It is known that COVID-19 disease is transmitted through contaminated respiratory droplets. The size of the respiratory droplets varies, while the size of the novel coronavirus is approximately 100 nm in diameter. The novel coronavirus could also spread via an “airborne route” and it can be transported in microscopic water droplets or due to the air through evaporation form. According to a study published in the New England Journal of Medicine (NEJM), COViD-19 can survive 3 h in the air, 4 h on a copper surface, 48 h on a metal surface, 72 h in plastic, and 24 h in cardboard materials[1]. In addition, it is recommended by Health Institutions to wear face masks in crowded environments to reduce the spread of COVID-19. Because the use of masks will reduce the spread, as it will limit the risk of transmission of people infected with COVID-19 but not showing symptoms. For this reason, personal protection, especially face masks, is important for those who are in close contact with patients infected with COVID-19. Therefore, this form of personal protective equipment (PPE), which offers protection against infectious particles such as coronavirus-laden aerosols, is in extremely short supply worldwide, and medical professionals are already rationing the masks at Covid-19 hotspots.

Standard N95 masks can filter out both large and small particles and that's why they are often acknowledged as safer than other types of masks i.e. surgical, fabric respirators. According to studies investigating the effectiveness of masks for COVID-19; medical masks are sufficient except for aerosol-containing processes and N95/FFP2 masks are required for aerosol-containing processes. It is recommended by health manufacturers and institutions not to reuse N95/FFP2 masks that are visibly contaminated with respiratory, nasal secretions, or other body fluids from patients [2,3].

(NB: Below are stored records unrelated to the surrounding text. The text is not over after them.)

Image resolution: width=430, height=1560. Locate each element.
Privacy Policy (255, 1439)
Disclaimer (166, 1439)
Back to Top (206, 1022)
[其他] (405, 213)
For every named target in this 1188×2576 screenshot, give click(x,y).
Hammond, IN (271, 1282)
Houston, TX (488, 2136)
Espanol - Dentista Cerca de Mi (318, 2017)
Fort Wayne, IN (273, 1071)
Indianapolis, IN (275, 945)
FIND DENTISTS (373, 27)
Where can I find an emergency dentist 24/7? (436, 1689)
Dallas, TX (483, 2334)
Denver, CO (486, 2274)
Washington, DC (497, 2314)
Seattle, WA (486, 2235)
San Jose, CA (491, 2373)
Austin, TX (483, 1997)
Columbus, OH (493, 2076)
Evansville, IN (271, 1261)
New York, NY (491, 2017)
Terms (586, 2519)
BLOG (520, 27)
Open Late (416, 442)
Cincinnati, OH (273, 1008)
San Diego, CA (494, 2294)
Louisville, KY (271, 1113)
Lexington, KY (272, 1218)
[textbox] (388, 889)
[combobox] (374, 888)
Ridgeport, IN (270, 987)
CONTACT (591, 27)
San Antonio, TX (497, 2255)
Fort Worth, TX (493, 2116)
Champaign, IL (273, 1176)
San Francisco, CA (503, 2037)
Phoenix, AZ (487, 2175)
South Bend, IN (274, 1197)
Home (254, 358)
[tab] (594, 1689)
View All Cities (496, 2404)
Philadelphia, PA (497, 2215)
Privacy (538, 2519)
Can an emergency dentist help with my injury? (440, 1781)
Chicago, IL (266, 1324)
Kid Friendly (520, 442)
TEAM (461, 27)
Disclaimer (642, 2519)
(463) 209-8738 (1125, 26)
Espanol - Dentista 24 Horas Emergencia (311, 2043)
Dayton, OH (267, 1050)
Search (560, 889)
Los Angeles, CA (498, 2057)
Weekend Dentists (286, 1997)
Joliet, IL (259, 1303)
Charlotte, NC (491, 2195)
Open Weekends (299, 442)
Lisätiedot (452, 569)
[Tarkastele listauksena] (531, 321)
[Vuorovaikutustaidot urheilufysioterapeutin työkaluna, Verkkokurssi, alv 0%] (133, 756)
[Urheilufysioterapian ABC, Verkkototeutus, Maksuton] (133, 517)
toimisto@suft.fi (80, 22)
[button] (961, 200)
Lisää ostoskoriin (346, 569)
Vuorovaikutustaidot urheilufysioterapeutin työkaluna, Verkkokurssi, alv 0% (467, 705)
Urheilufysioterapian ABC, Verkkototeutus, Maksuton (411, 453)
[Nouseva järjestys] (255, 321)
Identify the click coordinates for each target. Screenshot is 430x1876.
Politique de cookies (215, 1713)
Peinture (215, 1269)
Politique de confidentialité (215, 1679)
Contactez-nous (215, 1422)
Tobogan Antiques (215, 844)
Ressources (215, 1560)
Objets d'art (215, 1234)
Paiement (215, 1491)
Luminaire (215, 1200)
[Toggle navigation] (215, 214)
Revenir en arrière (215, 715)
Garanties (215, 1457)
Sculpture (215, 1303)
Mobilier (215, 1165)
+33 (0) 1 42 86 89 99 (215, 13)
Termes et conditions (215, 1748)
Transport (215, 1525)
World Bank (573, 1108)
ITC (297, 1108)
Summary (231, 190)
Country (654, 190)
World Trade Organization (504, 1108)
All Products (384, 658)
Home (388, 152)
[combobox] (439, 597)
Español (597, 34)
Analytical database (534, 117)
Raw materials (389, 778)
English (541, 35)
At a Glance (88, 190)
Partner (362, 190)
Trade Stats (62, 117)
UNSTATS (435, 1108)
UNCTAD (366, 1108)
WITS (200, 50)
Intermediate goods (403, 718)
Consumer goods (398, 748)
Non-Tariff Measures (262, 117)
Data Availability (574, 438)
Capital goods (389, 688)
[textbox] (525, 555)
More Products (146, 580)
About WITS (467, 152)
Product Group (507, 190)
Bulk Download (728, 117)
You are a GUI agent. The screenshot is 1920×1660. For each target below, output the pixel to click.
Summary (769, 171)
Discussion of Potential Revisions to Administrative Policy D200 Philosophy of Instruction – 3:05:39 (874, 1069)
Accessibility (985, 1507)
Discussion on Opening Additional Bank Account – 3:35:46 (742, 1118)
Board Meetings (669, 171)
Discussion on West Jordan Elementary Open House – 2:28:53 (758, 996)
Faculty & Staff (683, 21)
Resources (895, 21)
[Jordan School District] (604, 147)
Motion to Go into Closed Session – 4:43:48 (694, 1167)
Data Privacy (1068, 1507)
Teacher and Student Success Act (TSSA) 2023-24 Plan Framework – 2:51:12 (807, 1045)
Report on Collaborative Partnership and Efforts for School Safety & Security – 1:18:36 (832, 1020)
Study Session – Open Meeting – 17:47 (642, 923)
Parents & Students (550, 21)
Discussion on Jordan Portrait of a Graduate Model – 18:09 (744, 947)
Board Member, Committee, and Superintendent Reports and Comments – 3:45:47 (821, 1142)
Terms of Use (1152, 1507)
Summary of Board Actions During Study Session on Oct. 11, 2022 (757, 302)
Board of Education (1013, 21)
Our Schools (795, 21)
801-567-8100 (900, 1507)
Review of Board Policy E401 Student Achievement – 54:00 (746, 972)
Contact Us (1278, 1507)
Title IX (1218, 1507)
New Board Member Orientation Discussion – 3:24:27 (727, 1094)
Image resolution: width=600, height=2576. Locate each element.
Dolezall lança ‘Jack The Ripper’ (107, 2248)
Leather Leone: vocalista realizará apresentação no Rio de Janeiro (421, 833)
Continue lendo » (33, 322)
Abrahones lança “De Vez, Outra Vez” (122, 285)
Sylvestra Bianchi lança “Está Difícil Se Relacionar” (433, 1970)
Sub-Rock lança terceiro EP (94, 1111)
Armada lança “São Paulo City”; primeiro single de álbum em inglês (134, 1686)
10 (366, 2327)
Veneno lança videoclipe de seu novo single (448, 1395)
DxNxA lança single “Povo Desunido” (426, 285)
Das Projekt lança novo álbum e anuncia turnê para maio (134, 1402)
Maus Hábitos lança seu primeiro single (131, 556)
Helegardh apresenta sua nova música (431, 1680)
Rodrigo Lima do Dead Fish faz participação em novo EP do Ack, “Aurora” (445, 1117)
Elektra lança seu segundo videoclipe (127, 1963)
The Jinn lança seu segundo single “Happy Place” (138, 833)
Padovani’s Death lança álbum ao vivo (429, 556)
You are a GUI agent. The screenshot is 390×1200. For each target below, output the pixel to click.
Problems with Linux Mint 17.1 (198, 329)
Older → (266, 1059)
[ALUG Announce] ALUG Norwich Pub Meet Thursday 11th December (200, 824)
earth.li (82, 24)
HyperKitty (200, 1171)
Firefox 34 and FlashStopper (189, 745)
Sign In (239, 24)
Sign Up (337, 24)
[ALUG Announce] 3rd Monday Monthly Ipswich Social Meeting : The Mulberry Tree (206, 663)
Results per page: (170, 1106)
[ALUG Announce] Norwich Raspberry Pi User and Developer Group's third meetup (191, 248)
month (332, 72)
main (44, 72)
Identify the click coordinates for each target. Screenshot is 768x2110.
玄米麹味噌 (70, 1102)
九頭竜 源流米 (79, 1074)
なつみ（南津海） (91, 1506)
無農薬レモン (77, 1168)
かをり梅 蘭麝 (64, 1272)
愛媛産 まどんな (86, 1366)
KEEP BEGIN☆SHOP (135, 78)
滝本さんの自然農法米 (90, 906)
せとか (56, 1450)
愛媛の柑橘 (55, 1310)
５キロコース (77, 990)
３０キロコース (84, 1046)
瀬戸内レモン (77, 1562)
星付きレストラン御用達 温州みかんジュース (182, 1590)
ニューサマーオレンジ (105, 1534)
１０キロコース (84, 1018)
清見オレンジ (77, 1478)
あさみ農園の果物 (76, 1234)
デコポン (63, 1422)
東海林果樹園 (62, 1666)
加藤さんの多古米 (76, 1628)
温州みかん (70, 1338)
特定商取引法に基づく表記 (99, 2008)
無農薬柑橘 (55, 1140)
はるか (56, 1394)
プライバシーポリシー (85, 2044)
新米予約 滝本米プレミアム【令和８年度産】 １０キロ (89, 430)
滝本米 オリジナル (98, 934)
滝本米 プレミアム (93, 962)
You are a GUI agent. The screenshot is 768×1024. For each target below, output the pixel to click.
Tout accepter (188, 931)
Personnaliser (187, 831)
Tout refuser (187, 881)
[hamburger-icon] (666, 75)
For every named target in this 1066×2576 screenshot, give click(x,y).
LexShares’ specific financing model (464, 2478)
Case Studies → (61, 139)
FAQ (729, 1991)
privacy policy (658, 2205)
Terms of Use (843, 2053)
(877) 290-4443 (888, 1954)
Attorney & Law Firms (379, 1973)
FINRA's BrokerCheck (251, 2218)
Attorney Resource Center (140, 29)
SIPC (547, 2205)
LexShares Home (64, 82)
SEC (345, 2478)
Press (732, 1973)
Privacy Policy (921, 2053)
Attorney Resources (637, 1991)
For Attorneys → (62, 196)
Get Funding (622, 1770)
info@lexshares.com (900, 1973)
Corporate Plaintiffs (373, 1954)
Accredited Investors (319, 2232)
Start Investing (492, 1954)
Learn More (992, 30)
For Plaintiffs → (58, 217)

Medical masks of different types on the market are made of different types of polymeric materials, because they are cheaper, easy to manufacture, and versatile in terms of chemical functionality and formability. Natural polycellulose-based polymers are generally used for cover material in most of the masks and other cheap polymers, such as spun polypropylene fibers/mats, are used as filtering materials (with their submicron scale air gaps) between polymeric cover sheets. The polymeric materials used in a commercial N95 mask are specified in its technical specification sheets [4].

Recent studies have been conducted on the investigation of gamma radiation attenuation of polymeric materials with some dosimetric data as well as effects on the chemical, mechanical, and thermal properties of different polymers[5]. Radiation has been shown to result in crosslinking, chain scission, and some color change due to chemical bond alteration after a certain dose, however, there are still not enough studies on N95/FFP2 masks in the literature.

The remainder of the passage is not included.